[Dataset rows]
■ ■ ■

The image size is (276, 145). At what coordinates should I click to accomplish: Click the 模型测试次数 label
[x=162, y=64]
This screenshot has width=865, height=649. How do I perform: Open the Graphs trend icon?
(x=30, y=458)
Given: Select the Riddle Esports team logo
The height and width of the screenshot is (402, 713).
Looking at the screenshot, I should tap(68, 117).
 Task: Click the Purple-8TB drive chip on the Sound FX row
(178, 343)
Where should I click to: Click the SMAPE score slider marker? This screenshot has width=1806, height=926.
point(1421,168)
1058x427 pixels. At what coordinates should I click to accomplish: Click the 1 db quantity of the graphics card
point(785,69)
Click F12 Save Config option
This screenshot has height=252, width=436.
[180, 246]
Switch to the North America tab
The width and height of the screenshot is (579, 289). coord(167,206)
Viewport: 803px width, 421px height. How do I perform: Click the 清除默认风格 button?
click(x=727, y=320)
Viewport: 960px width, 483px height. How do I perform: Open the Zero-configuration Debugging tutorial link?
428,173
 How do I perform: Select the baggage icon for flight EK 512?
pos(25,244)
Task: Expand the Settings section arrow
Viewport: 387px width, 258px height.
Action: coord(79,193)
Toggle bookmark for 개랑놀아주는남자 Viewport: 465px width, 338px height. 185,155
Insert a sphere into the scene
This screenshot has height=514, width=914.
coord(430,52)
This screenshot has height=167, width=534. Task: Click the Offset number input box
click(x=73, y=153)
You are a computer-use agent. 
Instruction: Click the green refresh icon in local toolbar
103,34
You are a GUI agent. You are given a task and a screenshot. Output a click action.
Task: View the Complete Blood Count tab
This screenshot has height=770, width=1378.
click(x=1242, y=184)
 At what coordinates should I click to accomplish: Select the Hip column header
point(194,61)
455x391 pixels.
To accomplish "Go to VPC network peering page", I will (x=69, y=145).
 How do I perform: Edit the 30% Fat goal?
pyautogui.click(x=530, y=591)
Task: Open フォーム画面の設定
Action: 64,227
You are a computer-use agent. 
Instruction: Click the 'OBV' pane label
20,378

■ ■ ■

Update the items above by replacing every instance of "How do I perform" with "How can I carry out", and keep everything else the same.

The image size is (276, 145). At what coordinates should I click to accomplish: Click the 模型测试次数 label
[x=162, y=64]
This screenshot has width=865, height=649. How can I carry out: Open the Graphs trend icon?
(x=30, y=458)
Given: Select the Riddle Esports team logo
The height and width of the screenshot is (402, 713).
Looking at the screenshot, I should tap(68, 117).
 Task: Click the Purple-8TB drive chip on the Sound FX row
(178, 343)
Where should I click to: Click the SMAPE score slider marker? This screenshot has width=1806, height=926.
point(1421,168)
1058x427 pixels. At what coordinates should I click to accomplish: Click the 1 db quantity of the graphics card
point(785,69)
Click F12 Save Config option
This screenshot has height=252, width=436.
[180, 246]
Switch to the North America tab
The width and height of the screenshot is (579, 289). coord(167,206)
Viewport: 803px width, 421px height. How can I carry out: Click the 清除默认风格 button?
click(x=727, y=320)
Viewport: 960px width, 483px height. How can I carry out: Open the Zero-configuration Debugging tutorial link?
428,173
 How can I carry out: Select the baggage icon for flight EK 512?
pos(25,244)
Task: Expand the Settings section arrow
Viewport: 387px width, 258px height.
Action: coord(79,193)
Toggle bookmark for 개랑놀아주는남자 Viewport: 465px width, 338px height. 185,155
Insert a sphere into the scene
This screenshot has height=514, width=914.
coord(430,52)
This screenshot has height=167, width=534. Task: Click the Offset number input box
click(x=73, y=153)
You are a computer-use agent. 
Instruction: Click the green refresh icon in local toolbar
103,34
You are a GUI agent. You are given a task and a screenshot. Output a click action.
Task: View the Complete Blood Count tab
This screenshot has height=770, width=1378.
click(x=1242, y=184)
 At what coordinates should I click to accomplish: Select the Hip column header
point(194,61)
455x391 pixels.
To accomplish "Go to VPC network peering page", I will (x=69, y=145).
 How can I carry out: Edit the 30% Fat goal?
pyautogui.click(x=530, y=591)
Task: Open フォーム画面の設定
Action: 64,227
You are a computer-use agent. 
Instruction: Click the 'OBV' pane label
20,378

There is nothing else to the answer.